BEGIN Source material
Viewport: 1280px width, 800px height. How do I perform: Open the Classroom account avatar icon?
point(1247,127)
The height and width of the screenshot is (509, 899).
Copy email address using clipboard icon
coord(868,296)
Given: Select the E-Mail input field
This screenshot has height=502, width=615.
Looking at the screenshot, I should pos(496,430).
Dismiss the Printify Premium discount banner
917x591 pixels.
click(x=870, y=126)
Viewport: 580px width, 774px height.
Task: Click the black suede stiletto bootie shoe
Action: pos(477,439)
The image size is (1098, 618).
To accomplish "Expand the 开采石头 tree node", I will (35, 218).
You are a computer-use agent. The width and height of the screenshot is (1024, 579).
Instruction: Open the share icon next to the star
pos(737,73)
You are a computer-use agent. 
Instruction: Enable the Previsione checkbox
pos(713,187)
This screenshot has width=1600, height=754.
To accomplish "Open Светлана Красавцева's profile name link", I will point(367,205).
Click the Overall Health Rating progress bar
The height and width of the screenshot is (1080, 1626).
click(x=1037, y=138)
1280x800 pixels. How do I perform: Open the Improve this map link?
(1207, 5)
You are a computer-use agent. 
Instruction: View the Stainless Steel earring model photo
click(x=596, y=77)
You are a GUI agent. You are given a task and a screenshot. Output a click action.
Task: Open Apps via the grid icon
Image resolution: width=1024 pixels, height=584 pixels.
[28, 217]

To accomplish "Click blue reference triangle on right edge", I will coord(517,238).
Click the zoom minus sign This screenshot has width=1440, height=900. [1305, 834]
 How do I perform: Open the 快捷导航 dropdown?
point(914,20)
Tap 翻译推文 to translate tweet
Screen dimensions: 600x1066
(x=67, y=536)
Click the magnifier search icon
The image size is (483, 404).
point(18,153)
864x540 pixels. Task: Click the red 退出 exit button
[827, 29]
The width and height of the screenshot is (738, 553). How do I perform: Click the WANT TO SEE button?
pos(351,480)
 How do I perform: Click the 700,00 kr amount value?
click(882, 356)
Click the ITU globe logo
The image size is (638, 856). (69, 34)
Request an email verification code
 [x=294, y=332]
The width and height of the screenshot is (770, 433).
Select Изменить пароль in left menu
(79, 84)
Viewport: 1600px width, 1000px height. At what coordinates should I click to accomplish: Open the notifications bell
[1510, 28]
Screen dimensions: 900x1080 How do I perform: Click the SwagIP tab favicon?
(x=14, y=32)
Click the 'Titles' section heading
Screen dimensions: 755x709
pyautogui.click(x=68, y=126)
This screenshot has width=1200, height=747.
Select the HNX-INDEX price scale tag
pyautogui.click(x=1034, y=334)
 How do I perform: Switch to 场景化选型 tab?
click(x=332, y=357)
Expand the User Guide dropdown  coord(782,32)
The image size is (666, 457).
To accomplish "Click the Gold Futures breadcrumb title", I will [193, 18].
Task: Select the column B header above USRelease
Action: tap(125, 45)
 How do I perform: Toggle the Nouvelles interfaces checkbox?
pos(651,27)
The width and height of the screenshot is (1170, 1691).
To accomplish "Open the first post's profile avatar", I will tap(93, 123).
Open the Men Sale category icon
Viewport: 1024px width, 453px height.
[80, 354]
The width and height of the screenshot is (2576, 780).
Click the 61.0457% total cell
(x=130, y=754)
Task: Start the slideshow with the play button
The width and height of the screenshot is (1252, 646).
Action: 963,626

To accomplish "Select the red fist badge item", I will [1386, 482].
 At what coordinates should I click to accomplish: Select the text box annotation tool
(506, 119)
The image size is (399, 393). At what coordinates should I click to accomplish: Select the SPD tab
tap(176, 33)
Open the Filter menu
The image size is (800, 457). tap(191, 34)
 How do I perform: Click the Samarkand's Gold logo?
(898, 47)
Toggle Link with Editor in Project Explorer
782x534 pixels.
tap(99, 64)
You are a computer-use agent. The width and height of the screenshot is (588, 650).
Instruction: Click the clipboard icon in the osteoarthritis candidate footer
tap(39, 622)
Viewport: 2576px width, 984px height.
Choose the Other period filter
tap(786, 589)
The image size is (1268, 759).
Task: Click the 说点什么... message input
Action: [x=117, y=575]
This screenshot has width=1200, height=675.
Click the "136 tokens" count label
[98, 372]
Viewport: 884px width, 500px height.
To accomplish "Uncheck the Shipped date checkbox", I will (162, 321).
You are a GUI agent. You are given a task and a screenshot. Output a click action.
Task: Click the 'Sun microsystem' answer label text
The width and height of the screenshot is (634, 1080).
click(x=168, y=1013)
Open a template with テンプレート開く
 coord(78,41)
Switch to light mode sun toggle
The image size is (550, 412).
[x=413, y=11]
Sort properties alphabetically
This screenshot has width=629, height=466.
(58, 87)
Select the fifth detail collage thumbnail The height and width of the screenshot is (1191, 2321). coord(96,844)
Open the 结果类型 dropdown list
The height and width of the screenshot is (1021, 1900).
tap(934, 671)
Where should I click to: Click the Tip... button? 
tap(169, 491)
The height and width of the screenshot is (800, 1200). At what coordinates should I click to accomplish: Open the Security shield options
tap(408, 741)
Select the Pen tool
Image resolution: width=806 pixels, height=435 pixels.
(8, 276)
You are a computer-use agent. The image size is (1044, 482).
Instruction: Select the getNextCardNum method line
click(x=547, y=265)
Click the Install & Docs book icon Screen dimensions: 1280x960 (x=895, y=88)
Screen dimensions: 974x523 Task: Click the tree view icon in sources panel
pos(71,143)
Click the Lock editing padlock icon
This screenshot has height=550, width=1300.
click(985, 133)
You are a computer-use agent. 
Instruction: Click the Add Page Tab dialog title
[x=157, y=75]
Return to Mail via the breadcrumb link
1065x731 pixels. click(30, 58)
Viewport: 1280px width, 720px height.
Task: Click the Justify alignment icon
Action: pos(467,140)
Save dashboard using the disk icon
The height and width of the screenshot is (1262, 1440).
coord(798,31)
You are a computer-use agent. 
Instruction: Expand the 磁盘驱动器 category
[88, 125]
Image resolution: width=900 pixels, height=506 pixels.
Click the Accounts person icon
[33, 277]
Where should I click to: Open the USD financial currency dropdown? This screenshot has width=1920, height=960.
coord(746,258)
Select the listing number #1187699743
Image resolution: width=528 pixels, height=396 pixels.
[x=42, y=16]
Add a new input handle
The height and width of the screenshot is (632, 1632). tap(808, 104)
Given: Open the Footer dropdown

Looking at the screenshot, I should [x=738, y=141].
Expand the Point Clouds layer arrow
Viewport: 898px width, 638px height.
END Source material
* **Instructions for the task**: Take the material above and set it down again exactly.

* **Solution to the exercise**:
Viewport: 1280px width, 800px height. How do I perform: Open the Classroom account avatar icon?
point(1247,127)
The height and width of the screenshot is (509, 899).
Copy email address using clipboard icon
coord(868,296)
Given: Select the E-Mail input field
This screenshot has height=502, width=615.
Looking at the screenshot, I should pos(496,430).
Dismiss the Printify Premium discount banner
917x591 pixels.
click(x=870, y=126)
Viewport: 580px width, 774px height.
Task: Click the black suede stiletto bootie shoe
Action: pos(477,439)
The image size is (1098, 618).
To accomplish "Expand the 开采石头 tree node", I will (35, 218).
You are a computer-use agent. The width and height of the screenshot is (1024, 579).
Instruction: Open the share icon next to the star
pos(737,73)
You are a computer-use agent. 
Instruction: Enable the Previsione checkbox
pos(713,187)
This screenshot has width=1600, height=754.
To accomplish "Open Светлана Красавцева's profile name link", I will point(367,205).
Click the Overall Health Rating progress bar
The height and width of the screenshot is (1080, 1626).
click(x=1037, y=138)
1280x800 pixels. How do I perform: Open the Improve this map link?
(1207, 5)
You are a computer-use agent. 
Instruction: View the Stainless Steel earring model photo
click(x=596, y=77)
You are a GUI agent. You are given a task and a screenshot. Output a click action.
Task: Open Apps via the grid icon
Image resolution: width=1024 pixels, height=584 pixels.
[28, 217]

To accomplish "Click blue reference triangle on right edge", I will coord(517,238).
Click the zoom minus sign This screenshot has width=1440, height=900. [1305, 834]
 How do I perform: Open the 快捷导航 dropdown?
point(914,20)
Tap 翻译推文 to translate tweet
Screen dimensions: 600x1066
(x=67, y=536)
Click the magnifier search icon
The image size is (483, 404).
point(18,153)
864x540 pixels. Task: Click the red 退出 exit button
[827, 29]
The width and height of the screenshot is (738, 553). How do I perform: Click the WANT TO SEE button?
pos(351,480)
 How do I perform: Click the 700,00 kr amount value?
click(882, 356)
Click the ITU globe logo
The image size is (638, 856). (69, 34)
Request an email verification code
 [x=294, y=332]
The width and height of the screenshot is (770, 433).
Select Изменить пароль in left menu
(79, 84)
Viewport: 1600px width, 1000px height. At what coordinates should I click to accomplish: Open the notifications bell
[1510, 28]
Screen dimensions: 900x1080 How do I perform: Click the SwagIP tab favicon?
(x=14, y=32)
Click the 'Titles' section heading
Screen dimensions: 755x709
pyautogui.click(x=68, y=126)
This screenshot has width=1200, height=747.
Select the HNX-INDEX price scale tag
pyautogui.click(x=1034, y=334)
 How do I perform: Switch to 场景化选型 tab?
click(x=332, y=357)
Expand the User Guide dropdown  coord(782,32)
The image size is (666, 457).
To accomplish "Click the Gold Futures breadcrumb title", I will [193, 18].
Task: Select the column B header above USRelease
Action: tap(125, 45)
 How do I perform: Toggle the Nouvelles interfaces checkbox?
pos(651,27)
The width and height of the screenshot is (1170, 1691).
To accomplish "Open the first post's profile avatar", I will tap(93, 123).
Open the Men Sale category icon
Viewport: 1024px width, 453px height.
[80, 354]
The width and height of the screenshot is (2576, 780).
Click the 61.0457% total cell
(x=130, y=754)
Task: Start the slideshow with the play button
The width and height of the screenshot is (1252, 646).
Action: 963,626

To accomplish "Select the red fist badge item", I will [1386, 482].
 At what coordinates should I click to accomplish: Select the text box annotation tool
(506, 119)
The image size is (399, 393). At what coordinates should I click to accomplish: Select the SPD tab
tap(176, 33)
Open the Filter menu
The image size is (800, 457). tap(191, 34)
 How do I perform: Click the Samarkand's Gold logo?
(898, 47)
Toggle Link with Editor in Project Explorer
782x534 pixels.
tap(99, 64)
You are a computer-use agent. The width and height of the screenshot is (588, 650).
Instruction: Click the clipboard icon in the osteoarthritis candidate footer
tap(39, 622)
Viewport: 2576px width, 984px height.
Choose the Other period filter
tap(786, 589)
The image size is (1268, 759).
Task: Click the 说点什么... message input
Action: [x=117, y=575]
This screenshot has width=1200, height=675.
Click the "136 tokens" count label
[98, 372]
Viewport: 884px width, 500px height.
To accomplish "Uncheck the Shipped date checkbox", I will (162, 321).
You are a GUI agent. You are given a task and a screenshot. Output a click action.
Task: Click the 'Sun microsystem' answer label text
The width and height of the screenshot is (634, 1080).
click(x=168, y=1013)
Open a template with テンプレート開く
 coord(78,41)
Switch to light mode sun toggle
The image size is (550, 412).
[x=413, y=11]
Sort properties alphabetically
This screenshot has width=629, height=466.
(58, 87)
Select the fifth detail collage thumbnail The height and width of the screenshot is (1191, 2321). coord(96,844)
Open the 结果类型 dropdown list
The height and width of the screenshot is (1021, 1900).
tap(934, 671)
Where should I click to: Click the Tip... button? 
tap(169, 491)
The height and width of the screenshot is (800, 1200). At what coordinates should I click to accomplish: Open the Security shield options
tap(408, 741)
Select the Pen tool
Image resolution: width=806 pixels, height=435 pixels.
(8, 276)
You are a computer-use agent. The image size is (1044, 482).
Instruction: Select the getNextCardNum method line
click(x=547, y=265)
Click the Install & Docs book icon Screen dimensions: 1280x960 (x=895, y=88)
Screen dimensions: 974x523 Task: Click the tree view icon in sources panel
pos(71,143)
Click the Lock editing padlock icon
This screenshot has height=550, width=1300.
click(985, 133)
You are a computer-use agent. 
Instruction: Click the Add Page Tab dialog title
[x=157, y=75]
Return to Mail via the breadcrumb link
1065x731 pixels. click(30, 58)
Viewport: 1280px width, 720px height.
Task: Click the Justify alignment icon
Action: pos(467,140)
Save dashboard using the disk icon
The height and width of the screenshot is (1262, 1440).
coord(798,31)
You are a computer-use agent. 
Instruction: Expand the 磁盘驱动器 category
[88, 125]
Image resolution: width=900 pixels, height=506 pixels.
Click the Accounts person icon
[33, 277]
Where should I click to: Open the USD financial currency dropdown? This screenshot has width=1920, height=960.
coord(746,258)
Select the listing number #1187699743
Image resolution: width=528 pixels, height=396 pixels.
[x=42, y=16]
Add a new input handle
The height and width of the screenshot is (632, 1632). tap(808, 104)
Given: Open the Footer dropdown

Looking at the screenshot, I should [x=738, y=141].
Expand the Point Clouds layer arrow
Viewport: 898px width, 638px height.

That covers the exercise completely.